UTF-8: General? Bin? Unicode?

Asked 26/2, 2010 at 19:3 Answered 10/12, 2018 at 14:44

296

I'm trying to figure out what collation I should be using for various types of data. 100% of the content I will be storing is user-submitted.

My understanding is that I should be using UTF-8 General CI (Case-Insensitive) instead of UTF-8 Binary. However, I can't find a clear a distinction between UTF-8 General CI and UTF-8 Unicode CI.

Should I be storing user-submitted content in UTF-8 General or UTF-8 Unicode CI columns?
What type of data would UTF-8 Binary be applicable to?

Irate answered 26/2, 2010 at 19:3 Comment(4)
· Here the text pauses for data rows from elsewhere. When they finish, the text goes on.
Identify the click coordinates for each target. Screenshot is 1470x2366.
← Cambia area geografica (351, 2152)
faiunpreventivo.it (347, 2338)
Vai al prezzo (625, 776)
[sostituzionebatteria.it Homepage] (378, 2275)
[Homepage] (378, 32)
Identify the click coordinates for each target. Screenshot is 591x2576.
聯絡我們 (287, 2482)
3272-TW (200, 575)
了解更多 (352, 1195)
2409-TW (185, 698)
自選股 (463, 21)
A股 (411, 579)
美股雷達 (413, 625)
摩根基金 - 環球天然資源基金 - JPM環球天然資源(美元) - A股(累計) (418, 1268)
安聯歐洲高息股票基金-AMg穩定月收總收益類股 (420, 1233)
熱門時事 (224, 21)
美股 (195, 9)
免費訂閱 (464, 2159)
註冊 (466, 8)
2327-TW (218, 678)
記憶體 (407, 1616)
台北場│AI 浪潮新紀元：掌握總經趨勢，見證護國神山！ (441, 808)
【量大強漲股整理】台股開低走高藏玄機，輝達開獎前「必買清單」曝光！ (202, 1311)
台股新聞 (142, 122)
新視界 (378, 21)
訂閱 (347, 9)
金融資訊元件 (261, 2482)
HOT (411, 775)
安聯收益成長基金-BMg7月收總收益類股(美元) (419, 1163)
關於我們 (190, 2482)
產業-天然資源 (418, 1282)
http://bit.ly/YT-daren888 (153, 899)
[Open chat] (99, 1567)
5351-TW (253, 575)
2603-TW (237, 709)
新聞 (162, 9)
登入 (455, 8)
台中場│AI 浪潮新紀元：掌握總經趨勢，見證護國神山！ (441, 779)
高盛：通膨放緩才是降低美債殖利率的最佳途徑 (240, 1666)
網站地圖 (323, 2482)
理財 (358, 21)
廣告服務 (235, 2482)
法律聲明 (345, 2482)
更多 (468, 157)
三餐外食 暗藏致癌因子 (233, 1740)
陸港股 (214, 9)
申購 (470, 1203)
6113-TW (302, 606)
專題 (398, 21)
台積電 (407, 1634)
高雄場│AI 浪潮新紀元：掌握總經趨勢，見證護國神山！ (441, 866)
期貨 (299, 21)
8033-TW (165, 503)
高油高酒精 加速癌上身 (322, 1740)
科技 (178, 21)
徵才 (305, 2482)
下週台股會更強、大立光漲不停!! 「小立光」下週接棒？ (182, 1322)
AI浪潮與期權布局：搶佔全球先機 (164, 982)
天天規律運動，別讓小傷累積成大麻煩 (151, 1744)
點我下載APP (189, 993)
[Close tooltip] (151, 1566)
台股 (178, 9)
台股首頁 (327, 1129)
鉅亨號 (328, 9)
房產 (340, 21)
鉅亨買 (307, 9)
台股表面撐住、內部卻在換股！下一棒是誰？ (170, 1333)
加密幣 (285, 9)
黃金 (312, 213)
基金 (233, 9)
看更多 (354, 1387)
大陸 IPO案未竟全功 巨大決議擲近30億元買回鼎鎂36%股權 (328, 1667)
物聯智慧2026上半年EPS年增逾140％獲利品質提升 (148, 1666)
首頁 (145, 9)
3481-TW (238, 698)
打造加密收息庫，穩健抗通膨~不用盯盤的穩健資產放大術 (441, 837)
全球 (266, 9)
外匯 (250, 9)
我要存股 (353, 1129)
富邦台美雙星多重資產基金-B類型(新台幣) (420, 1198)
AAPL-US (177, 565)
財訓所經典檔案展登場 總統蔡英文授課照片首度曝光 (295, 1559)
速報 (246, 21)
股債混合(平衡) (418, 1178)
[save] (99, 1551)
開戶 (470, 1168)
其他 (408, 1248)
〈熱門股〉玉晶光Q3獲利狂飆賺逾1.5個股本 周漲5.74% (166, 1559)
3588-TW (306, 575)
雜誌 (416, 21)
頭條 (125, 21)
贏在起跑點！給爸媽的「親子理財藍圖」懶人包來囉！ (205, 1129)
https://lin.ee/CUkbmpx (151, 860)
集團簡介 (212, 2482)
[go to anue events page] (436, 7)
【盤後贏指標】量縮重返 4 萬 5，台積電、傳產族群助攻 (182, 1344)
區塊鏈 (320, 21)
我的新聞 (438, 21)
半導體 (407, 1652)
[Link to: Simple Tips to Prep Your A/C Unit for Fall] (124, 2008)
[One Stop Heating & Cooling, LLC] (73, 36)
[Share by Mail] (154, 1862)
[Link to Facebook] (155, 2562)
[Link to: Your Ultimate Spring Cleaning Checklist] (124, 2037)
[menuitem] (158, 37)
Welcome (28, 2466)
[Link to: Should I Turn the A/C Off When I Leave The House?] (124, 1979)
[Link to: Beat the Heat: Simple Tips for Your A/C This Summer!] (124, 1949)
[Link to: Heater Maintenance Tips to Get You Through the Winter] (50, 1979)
Side note but instead of utf8, use utf8mb4 instead for full UTF-8 support. Commenting here because the answers on this popular question do not address this. mathiasbynens.be/notes/mysql-utf8mb4 – Propagandize 6/1, 2016 at 19:33

If you want case folding, but accent sensitivity, please file a request at bugs.mysql.com . – Nellienellir 14/3, 2017 at 22:47

Or click "Affects Me" on bugs.mysql.com/bug.php?id=58797 and add a comment. – Nellienellir 6/6, 2017 at 20:48

Now that 8.0 is common, much of this Question and the Answers are out of date. (Feel free to start a new Question to get a more targeted answer.) – Nellienellir 2/9, 2021 at 17:49

307

In general, utf8_general_ci is faster than utf8_unicode_ci, but less correct.

Here is the difference:

For any Unicode character set, operations performed using the _general_ci collation are faster than those for the _unicode_ci collation. For example, comparisons for the utf8_general_ci collation are faster, but slightly less correct, than comparisons for utf8_unicode_ci. The reason for this is that utf8_unicode_ci supports mappings such as expansions; that is, when one character compares as equal to combinations of other characters. For example, in German and some other languages “ß” is equal to “ss”. utf8_unicode_ci also supports contractions and ignorable characters. utf8_general_ci is a legacy collation that does not support expansions, contractions, or ignorable characters. It can make only one-to-one comparisons between characters.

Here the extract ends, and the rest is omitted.